Se il cambiamento significa – come suggerisce anche Romano Prodi – prendere le distanze dalla Ue, il risultato – visti gli impegni sottoscritti dall’Italia – non potrà che essere quello di finire sotto la tutela della trojka in breve tempo.
Sinceramente ci auguriamo che il progetto di Matteo Renzi fallisca, che la situazione precipiti e che si vada a votare insieme alle europee con quello scampolo di legge elettorale proporzionale che la Consulta ha indicato.
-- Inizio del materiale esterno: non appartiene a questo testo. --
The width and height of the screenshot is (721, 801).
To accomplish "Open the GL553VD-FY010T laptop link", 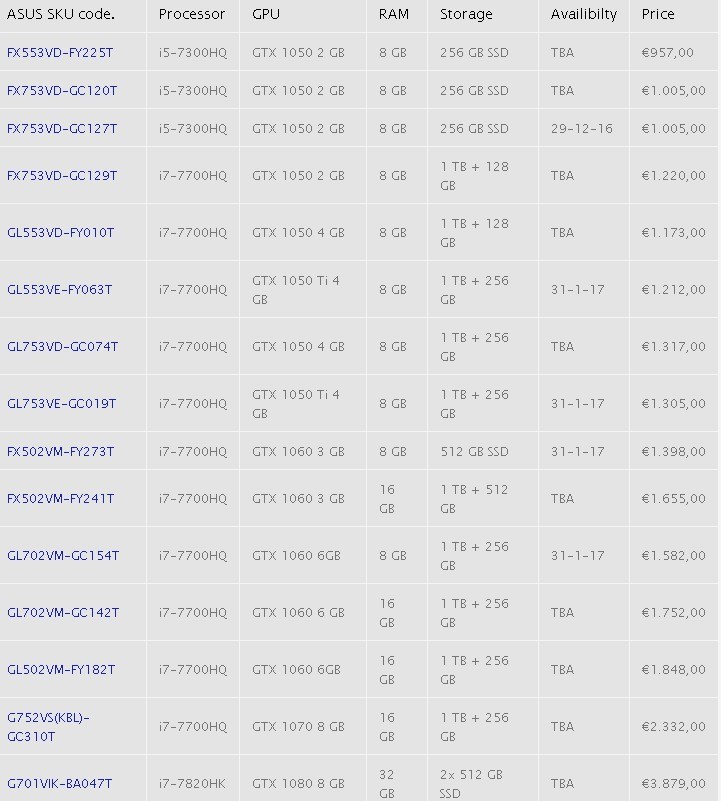I will (61, 232).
Se il destino ci aiutasse a seppellire l’attuale martoriato bipolarismo inconcludente e plebeo nell’ambito di un sistema elettorale proporzionale (ancorchè dotato di una soglia adeguata di accesso per evitare la frantumazione), potrebbe prendere corpo, consistenza e forza una coalizione di centro capace di unire una parte importante dello schieramento politico (Ncd, Udc, popolari, Sc ed altri minori) con un pezzo del Pd magari guidato da Enrico Letta, non tanto come rivalsa per il trattamento ricevuto, quanto piuttosto per contrasto con un Partito democratico che si incammina sulla strada dell’avventura antieuropea.
Intanto il dibattito all’interno del Pd ricorda una vecchia sceneggiata delle Sorelle Bandiera, tre travestiti ante litteram, che contavano una canzoncina intitolata ‘’Fatti più in là”. Diciamo la verità: dalla riunione della direzione Pippo Civati, nonostante la bassa statura, è uscito come un gigante.